**TEXT TO READ:**
Wow,trolling?Zimmerman did nothing illegal,that's not rocket science.Whether he should have stayed in the car is a moot point,and if I were in his shoes MAY have done similar.Burglaries recently happened in the neighborhood and a suspicious person was acting out of the ordinary,what would you do?I would have announced who I was but I don't know the timeframe from contact to attack.I do agree both made bad choices but they also were breaking no laws,until the wannabe jumped and changed everything.

I suppose you support the DOJ wimpering and reopening the case,and supposedly wanting to take Zimmerman's gun back illegally?I knew there were a bunch of idiots in this country,but either they bred like rabbits recently or this case was like knocking down a bee hive=they're freakin everywhere in swarms.Sometimes I think Hitler was on to something.


----------



## Mayfly (Feb 2, 2013)

Not trolling, just amazed the value that you put on a life, an 18 year black kid is dead and I read all this crap that he had it coming. If it isn't racism than what is it? Sure he kicked the crap out of Zimmerman, probably scared or had enough of being harassed. Anyone on here other than white, who has an opinion? 
Zimmerman should have stayed in the vehicle, but because he had a gun and some training felt he was somewhat of a cop. If Trayvon was a white kid wearing a hoodie, Zimmerman would have said something and this wouldn't have turned out the way it has. 
But arming citizens will continue in this kind of outcome. Sure there will be some positive outcomes, but I believe the average joe is not trained enough to be carrying and taking justice into their own hands. 
Has anyone had the crap beat out of them? I have and I am still here to tell about it. Trayvon would have been charged and he would have learnt his lesson, but now he is dead and zimmerman is a changed man. 
Rant on...


----------



## Steve M1911A1 (Feb 6, 2008)

...Well, I, for one, am much too old to be able to survive intact from having the crap beat out of me by a muscular 18-year-old.

**SHORT EXERCISE 1:** Swap "Club News" for "Team News" in the entries from the line holding "Our Sponsors (612, 674)" through the end of the entries, inclusive, and give those lines back with everything else unchanged.
The entries that follow are unrelated to the forum thread.

**DATASET CONTENT:**
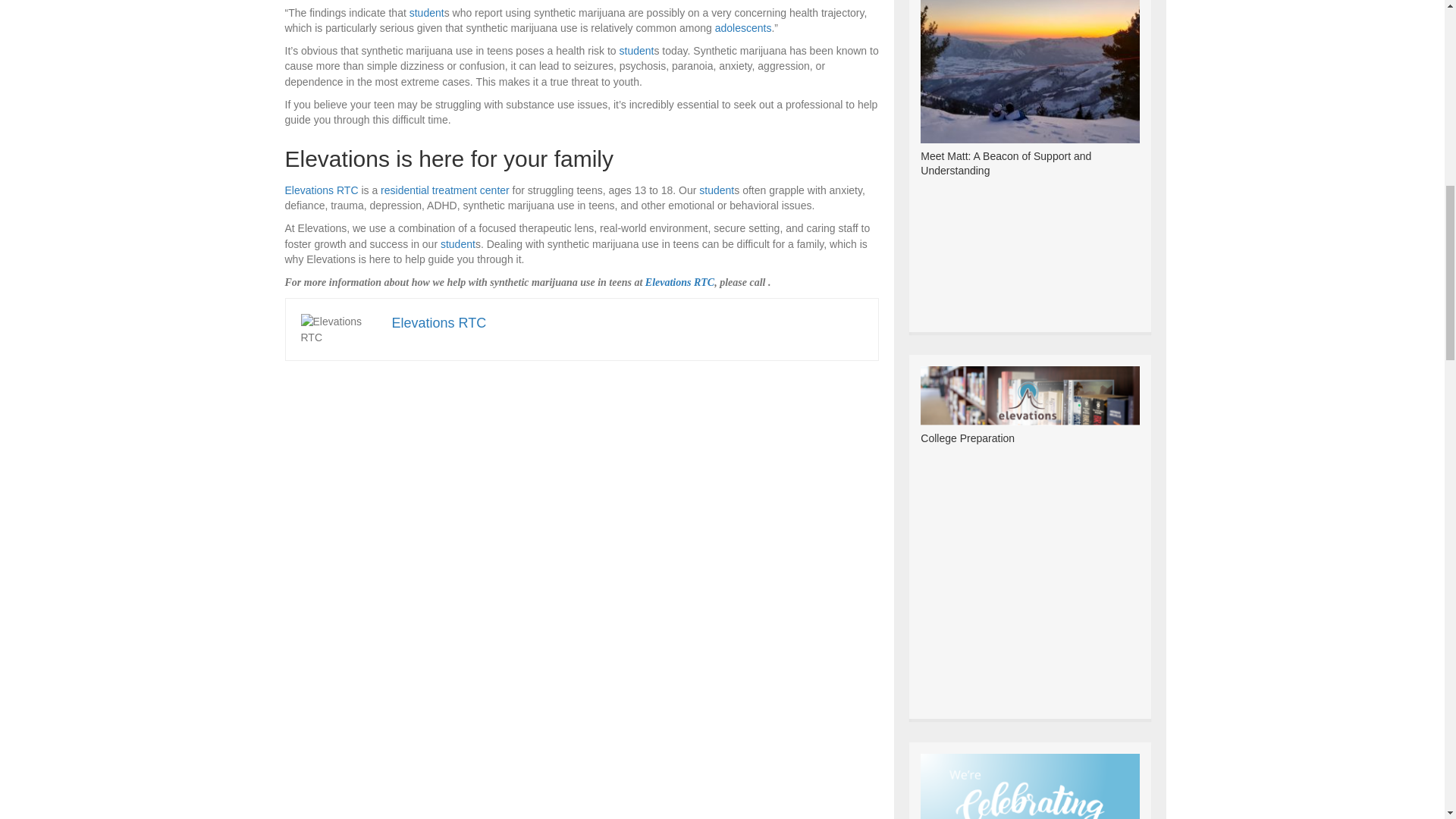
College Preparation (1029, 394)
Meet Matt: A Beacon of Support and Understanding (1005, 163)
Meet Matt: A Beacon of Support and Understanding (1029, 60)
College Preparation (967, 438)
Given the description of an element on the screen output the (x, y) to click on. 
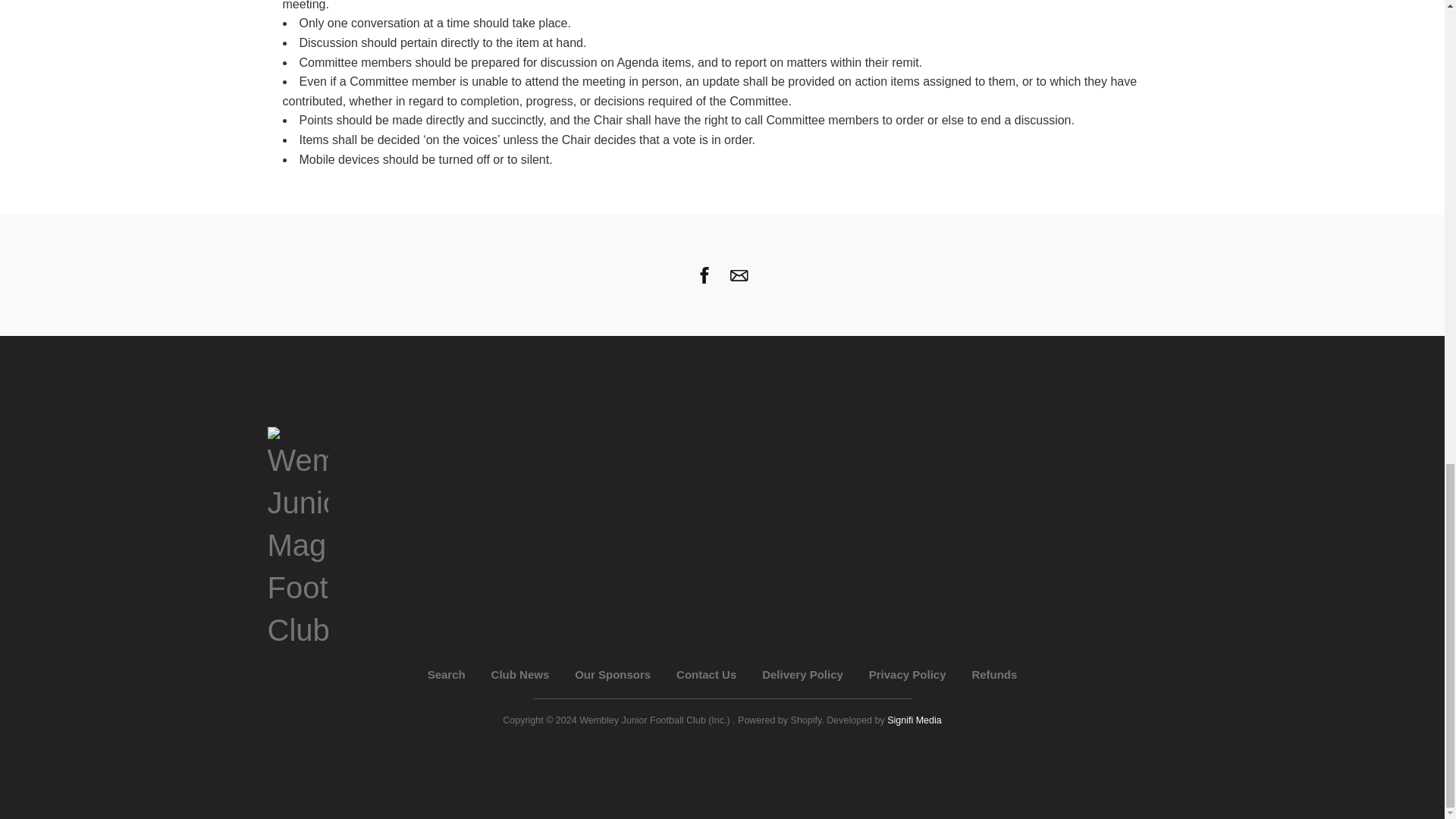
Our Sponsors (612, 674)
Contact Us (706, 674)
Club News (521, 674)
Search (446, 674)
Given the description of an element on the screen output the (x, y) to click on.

**SHORT EXERCISE 2:** Translate this sentence from the forum thread into Spanish: "Sure there will be some positive outcomes, but I believe the average joe is not trained enough to be carrying and taking justice into their own hands."

**EXERCISE RESPONSE 1:**
Our Sponsors (612, 674)
Contact Us (706, 674)
Team News (521, 674)
Search (446, 674)
Given the description of an element on the screen output the (x, y) to click on.

**EXERCISE RESPONSE 2:** Claro que habrá algunos resultados positivos, pero creo que el ciudadano común no está lo bastante entrenado para andar armado y tomarse la justicia por su propia mano.